(AIM OF THE EXERCISE):
Examine the entries below, count the lines holding the string "agent", and respond with the number only.

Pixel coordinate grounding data
= Beginning of Section =

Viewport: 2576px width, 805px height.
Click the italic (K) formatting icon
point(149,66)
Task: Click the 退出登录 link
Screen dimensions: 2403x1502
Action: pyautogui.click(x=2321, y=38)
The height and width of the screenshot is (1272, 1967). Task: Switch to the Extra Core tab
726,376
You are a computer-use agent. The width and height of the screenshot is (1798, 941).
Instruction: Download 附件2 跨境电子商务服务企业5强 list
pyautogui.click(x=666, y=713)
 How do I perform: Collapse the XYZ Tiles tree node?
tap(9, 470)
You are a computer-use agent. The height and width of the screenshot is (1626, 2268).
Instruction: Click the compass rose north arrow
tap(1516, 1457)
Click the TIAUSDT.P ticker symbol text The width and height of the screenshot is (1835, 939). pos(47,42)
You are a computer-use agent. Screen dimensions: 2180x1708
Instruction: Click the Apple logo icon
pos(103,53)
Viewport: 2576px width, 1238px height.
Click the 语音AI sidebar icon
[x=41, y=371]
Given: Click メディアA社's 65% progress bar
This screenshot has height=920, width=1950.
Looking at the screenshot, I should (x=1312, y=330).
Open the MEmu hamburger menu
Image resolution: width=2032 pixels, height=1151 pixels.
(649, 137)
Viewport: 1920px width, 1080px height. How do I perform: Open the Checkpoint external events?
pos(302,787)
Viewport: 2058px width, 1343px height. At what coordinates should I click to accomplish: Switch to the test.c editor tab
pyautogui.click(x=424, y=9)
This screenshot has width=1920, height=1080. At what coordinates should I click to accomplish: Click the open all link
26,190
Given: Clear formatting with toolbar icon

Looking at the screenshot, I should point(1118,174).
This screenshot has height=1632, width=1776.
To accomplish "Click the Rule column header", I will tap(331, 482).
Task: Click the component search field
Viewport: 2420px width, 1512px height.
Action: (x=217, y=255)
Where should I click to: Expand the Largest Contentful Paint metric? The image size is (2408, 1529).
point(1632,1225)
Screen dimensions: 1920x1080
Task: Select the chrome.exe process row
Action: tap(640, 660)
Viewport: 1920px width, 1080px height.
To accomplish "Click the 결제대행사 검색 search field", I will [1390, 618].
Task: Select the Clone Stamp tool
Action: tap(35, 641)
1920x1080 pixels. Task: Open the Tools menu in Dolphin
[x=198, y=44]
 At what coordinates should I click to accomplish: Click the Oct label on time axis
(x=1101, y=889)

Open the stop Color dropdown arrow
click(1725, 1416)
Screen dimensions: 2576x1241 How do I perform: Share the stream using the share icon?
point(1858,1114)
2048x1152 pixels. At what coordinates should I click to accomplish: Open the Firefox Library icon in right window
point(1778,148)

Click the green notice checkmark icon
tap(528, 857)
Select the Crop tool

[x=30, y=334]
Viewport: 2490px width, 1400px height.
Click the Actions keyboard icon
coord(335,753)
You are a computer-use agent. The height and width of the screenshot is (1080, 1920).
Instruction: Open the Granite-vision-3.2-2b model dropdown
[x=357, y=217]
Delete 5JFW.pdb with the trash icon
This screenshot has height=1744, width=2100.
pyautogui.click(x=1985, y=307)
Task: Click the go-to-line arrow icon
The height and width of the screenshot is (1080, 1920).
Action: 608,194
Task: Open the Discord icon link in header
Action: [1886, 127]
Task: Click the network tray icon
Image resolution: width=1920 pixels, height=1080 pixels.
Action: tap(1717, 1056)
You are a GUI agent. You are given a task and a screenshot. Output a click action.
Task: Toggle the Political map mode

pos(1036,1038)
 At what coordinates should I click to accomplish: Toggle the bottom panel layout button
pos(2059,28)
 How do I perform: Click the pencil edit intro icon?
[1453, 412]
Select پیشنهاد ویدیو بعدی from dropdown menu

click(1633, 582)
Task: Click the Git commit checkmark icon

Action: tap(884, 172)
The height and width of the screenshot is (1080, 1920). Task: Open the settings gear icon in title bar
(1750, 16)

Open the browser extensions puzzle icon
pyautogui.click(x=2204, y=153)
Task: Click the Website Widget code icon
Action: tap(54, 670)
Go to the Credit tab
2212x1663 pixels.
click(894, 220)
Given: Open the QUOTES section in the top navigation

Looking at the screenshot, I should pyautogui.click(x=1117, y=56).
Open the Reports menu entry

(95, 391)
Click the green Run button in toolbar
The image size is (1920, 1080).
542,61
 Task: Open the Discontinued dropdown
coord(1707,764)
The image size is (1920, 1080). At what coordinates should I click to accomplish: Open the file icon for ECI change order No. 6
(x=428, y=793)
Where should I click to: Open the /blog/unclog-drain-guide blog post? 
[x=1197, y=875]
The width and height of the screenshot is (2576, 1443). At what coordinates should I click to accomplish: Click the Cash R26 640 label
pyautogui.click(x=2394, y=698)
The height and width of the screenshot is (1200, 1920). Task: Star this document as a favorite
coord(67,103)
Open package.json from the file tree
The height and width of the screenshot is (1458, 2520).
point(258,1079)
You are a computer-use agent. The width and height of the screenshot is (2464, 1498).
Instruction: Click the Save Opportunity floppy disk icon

= End of Section =

(TASK ANSWER):
6